### TASK DIRECTIONS
Lines before the one containing "Screen dimensions: 276x644" are not copied; that line and every one after it, through the end of the material below, are printed exactly, without pictures.

### DATASET
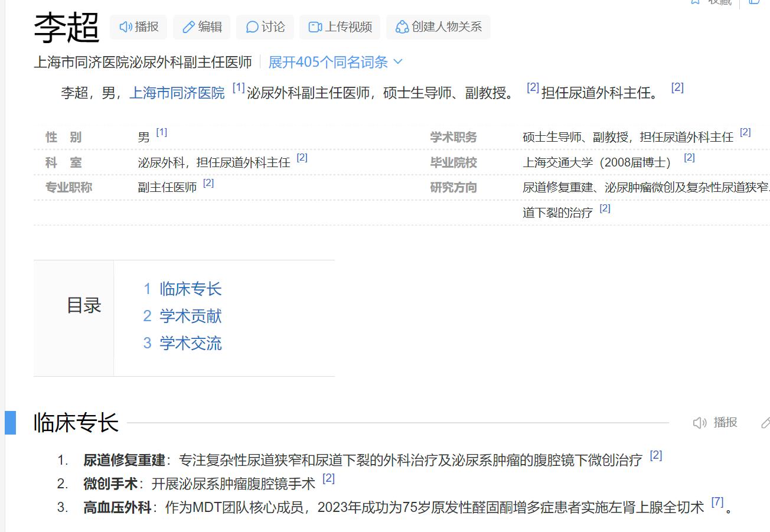Click the 收藏 bookmark icon top right

click(x=694, y=3)
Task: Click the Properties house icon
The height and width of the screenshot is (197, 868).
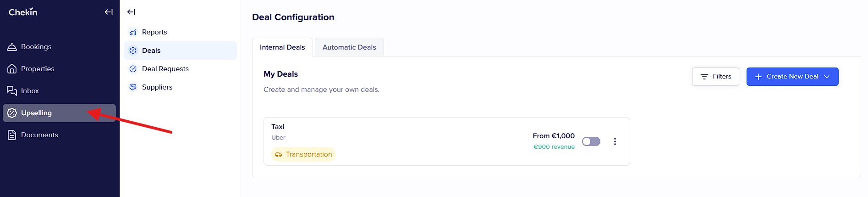Action: click(12, 69)
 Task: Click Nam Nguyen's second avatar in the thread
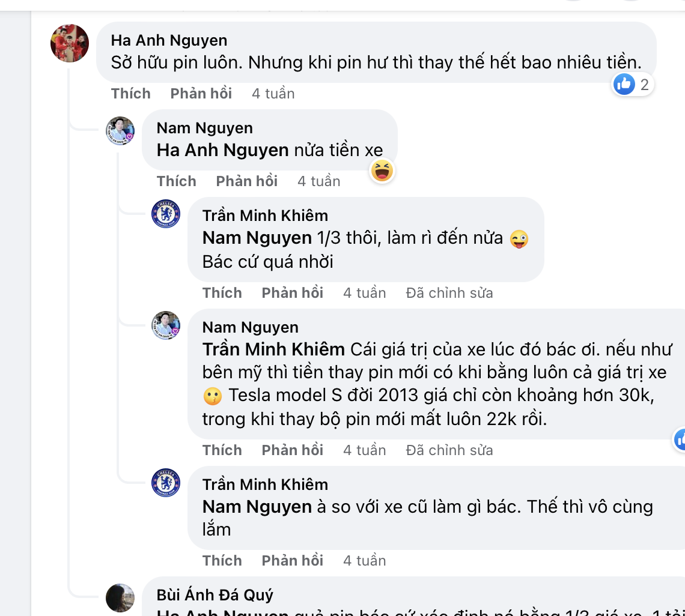point(165,326)
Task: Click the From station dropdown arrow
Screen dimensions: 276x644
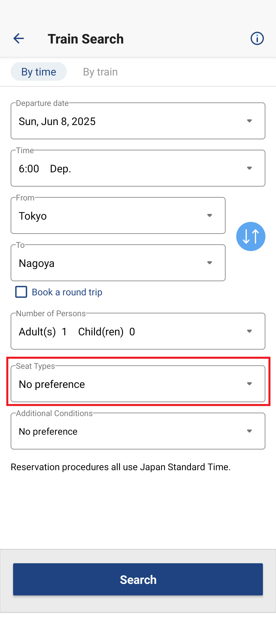Action: pyautogui.click(x=210, y=216)
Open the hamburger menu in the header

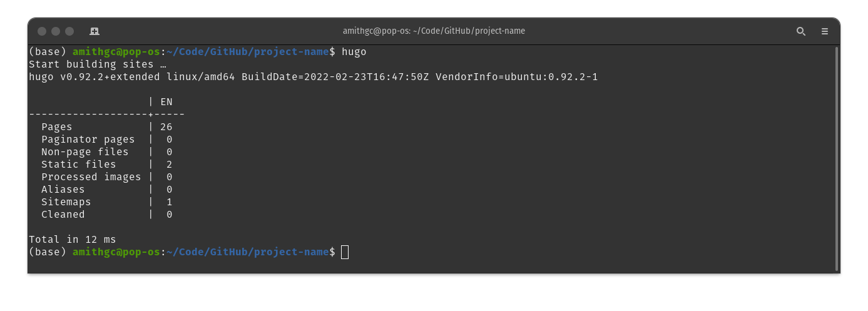point(825,31)
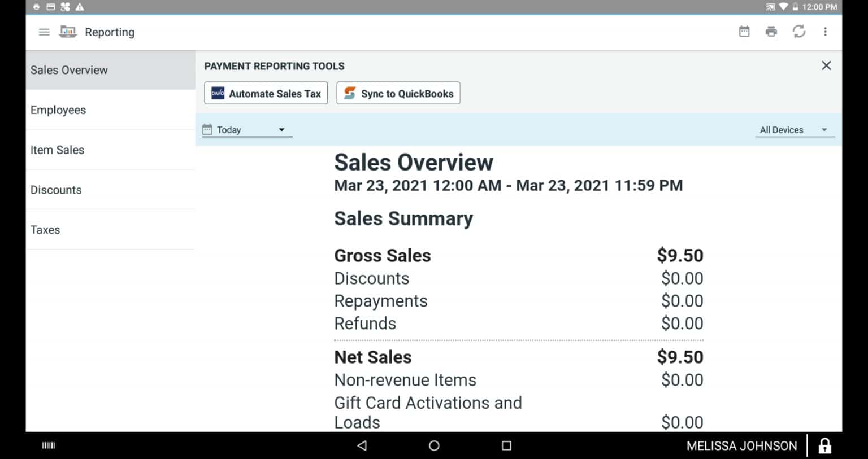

### SOLVED PROBLEM
Screen dimensions: 276x644
Action: pyautogui.click(x=210, y=216)
Open the hamburger menu in the header

point(825,31)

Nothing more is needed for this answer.